One of the trickiest parts of link building is keeping all of those links consistent. You want to always make sure your links are on reputable sites, and you want to always make sure that the links remain intact even years after they have been published. Unfortunately, links can go bad quite often because links are hard to manage (after all, a good company will always be working on building links, and the more hundreds you can earn, the better). It's important to companies understand just how links can go bad and what to do about it when it happens.
When Your Backlinks Fail
It's inevitable that at least one of your hundreds of backlinks is going to fail. In fact, there are several different types of links that are considered bad for companies as well as readers. Whether it be an on-page links, external link pointing away from your company, or a backlink you earned elsewhere on the Internet, you have to always be keeping track of these links in order to make sure they haven't gone bad.
Below explains a few bad links as well as what you should do in response:
- Advertorial Links. This is probably the biggest news regarding SEO links today. This is a term that describes places where you find links that were sold to a particular company. In the vast majority of cases, these backlinks are on spammy, low-quality sites that are sometimes called "link farms." If a site is caught, such as in the very popular Interflora case, PageRank and SERP rankings will go down dramatically.
Response: If you have advertorial pages with links to a site that paid for them, it's best to remove those links immediately. Never, ever pay for links because those will soon be considered "bad links" no matter how great the site might look at the time.
- Broken Links. A link is broken if you click on the link and it sends you to an error page. This means that the link was written incorrectly somehow or it is directing readers to a page that no longer exists. Google will penalize a site that is filled with broken links by lowing PageRank and SERP ranking. After all, broken links are of no use to the reader whether they were meant to be unbroken or not.
Response: The best thing you can do here is keep a list of all the backlinks you earn and then a separate list of all the on-page links you have included. Once you have this list, you can go through and check to make sure the links are not broken. You can also use several different plugins and tools to help. If you find some that are broken, either fix them or remove them immediately. It's certainly OK if making this happen involves alerting another website where you have guest posted in the past. After all, that site doesn't want broken links either.

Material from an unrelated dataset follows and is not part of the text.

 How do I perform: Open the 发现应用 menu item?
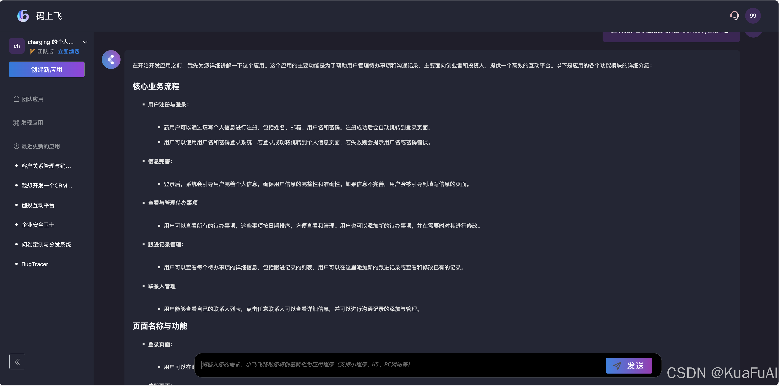(x=32, y=123)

- No-Follow Links. Now these links are certainly not bad, and in fact no follow links are a great way to encourage discussion and drive traffic to your website. However, they exist to let the Google bots know that those particular links do not have to be counted for any type of SEO link juice. In other words, if it's SEO benefits you're looking for, no-follow links aren't going to give you any results.
Response: Again, no-follow links are important. However, if you feel that a link should be followed and is relevant enough that you deserve some credit, you're going to want to make sure that wherever you post your links (different websites, forums, etc.) is a do-follow site. Most websites are do-follow and most forums are not. Therefore, you should be able to assume that a link is do-follow from another site, but do not assume this with forum links.
In general, the biggest problem with linking is going to be when you pay for them. There are certain triggers that Google bots look for to determine if your links need to be considered bad-unnatural anchor text, a huge influx of links at once, etc. The moral of the story: Earned links are good links.